Dernier moment de Biyouna – Le message bouleversant retrouvé après sa mort  - YouTube

Biyuna, alias Baya Bouzar, une femme qui incarne à la fois la liberté, la rébellion et la passion, s’est éteinte dans la nuit du 25 novembre 2023, à l’âge de 73 ans, dans une chambre d’hôpital à Alger. Son départ a marqué la fin d’une époque, une époque où elle s’était battue sans relâche contre les frontières imposées par une société algérienne encore tiraillée entre tradition et modernité.

La vie de Biyuna n’a jamais été celle d’une simple artiste. C’était une femme qui portait son art comme une arme de subversion. Elle a bousculé les codes, défié les attentes, et provoqué autant d’admiration que de détestation. Dans les années 1970, alors que l’Algérie venait à peine de se libérer du joug colonial, elle a choisi un chemin que beaucoup considéraient comme déshonorant pour une femme algérienne. Elle se produisait dans des cabarets, des lieux où la liberté de parole et de corps était souvent réprimée. Cette audace lui valut la critique acerbe des conservateurs, mais elle resta inflexible, fidèle à ses convictions et à sa voix.

Biyuna est devenue une icône de la culture populaire algérienne grâce à son rôle dans La Grande Maison en 1973, un tournant décisif dans sa carrière.

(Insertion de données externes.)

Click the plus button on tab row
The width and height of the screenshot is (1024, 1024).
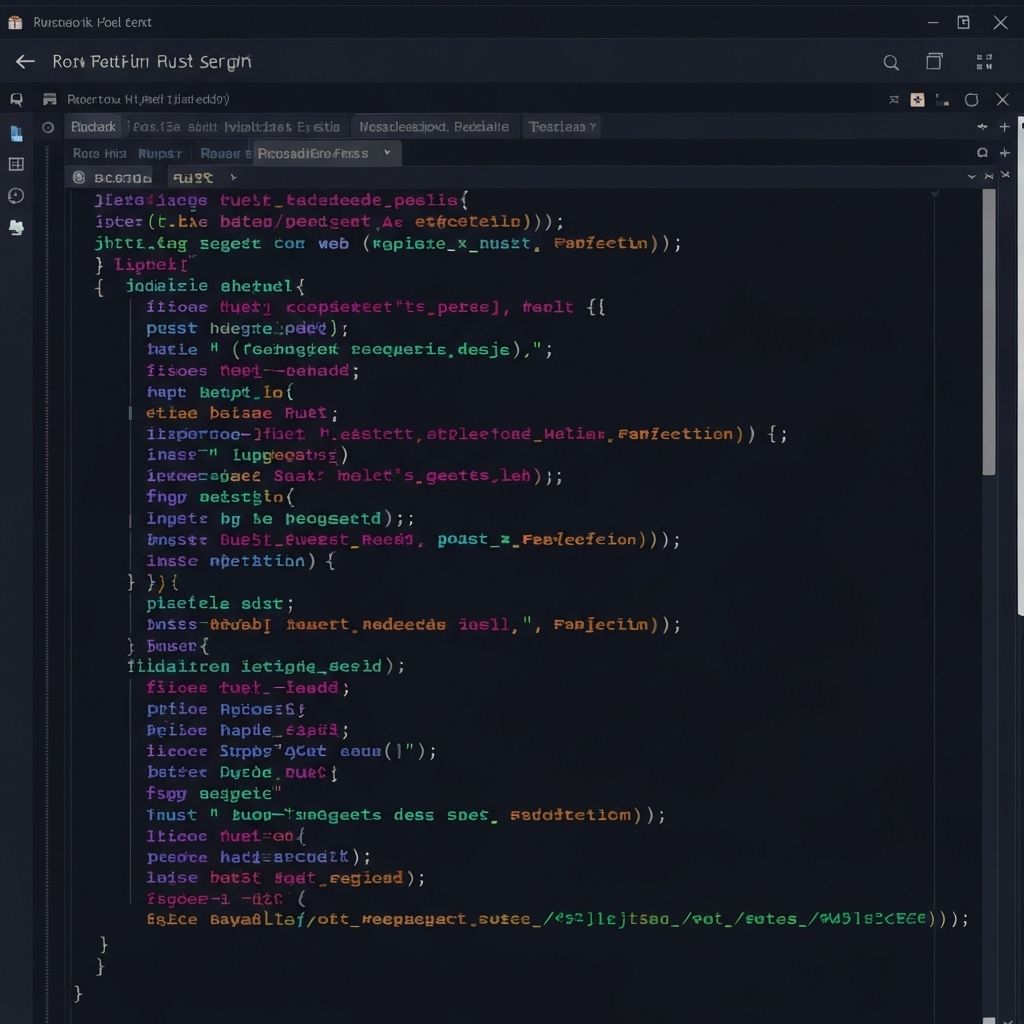[1005, 127]
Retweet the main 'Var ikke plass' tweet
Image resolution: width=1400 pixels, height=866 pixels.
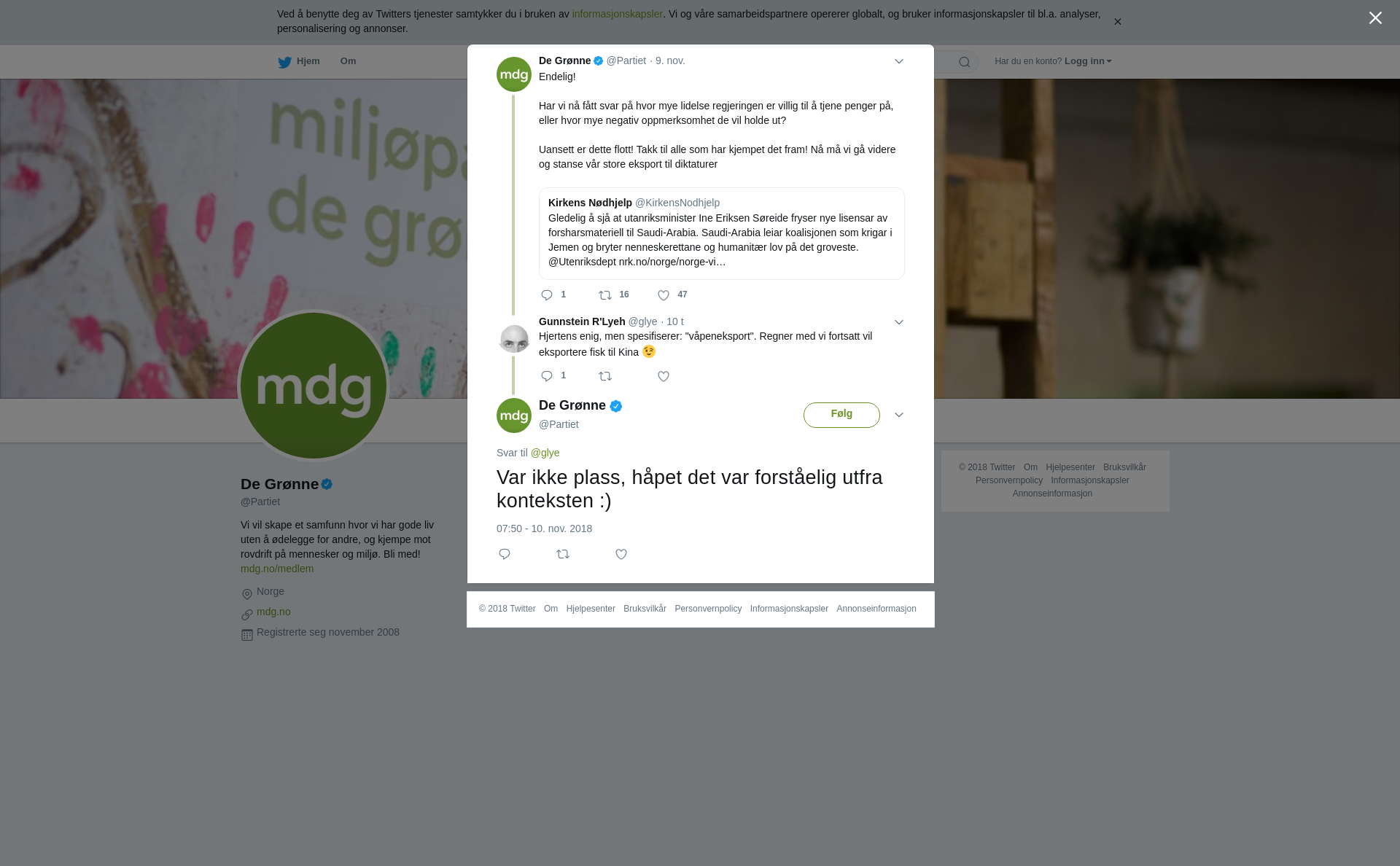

Mais ce n’était que le début. Sa carrière s’est épanouie sur de nombreux fronts : télévision, cinéma, chanson. Elle s’imposait comme une figure incontournable, une artiste qui défiait les conventions et brisait les tabous.

Son rôle dans Délice Paloma en 2007, où elle incarnait une proxénète charismatique, provoqua un véritable choc, tant en Algérie qu’en France. Un rôle qui la fit plonger au cœur d’une polémique violente : pouvait-on réellement l’aimer sans vouloir la censurer ? La société algérienne, partagée entre fierté et honte, ne savait pas comment la recevoir. Elle est restée un miroir trop franc pour être ignoré, un symbole d’une Algérie vivante, moderne, mais profondément déchirée.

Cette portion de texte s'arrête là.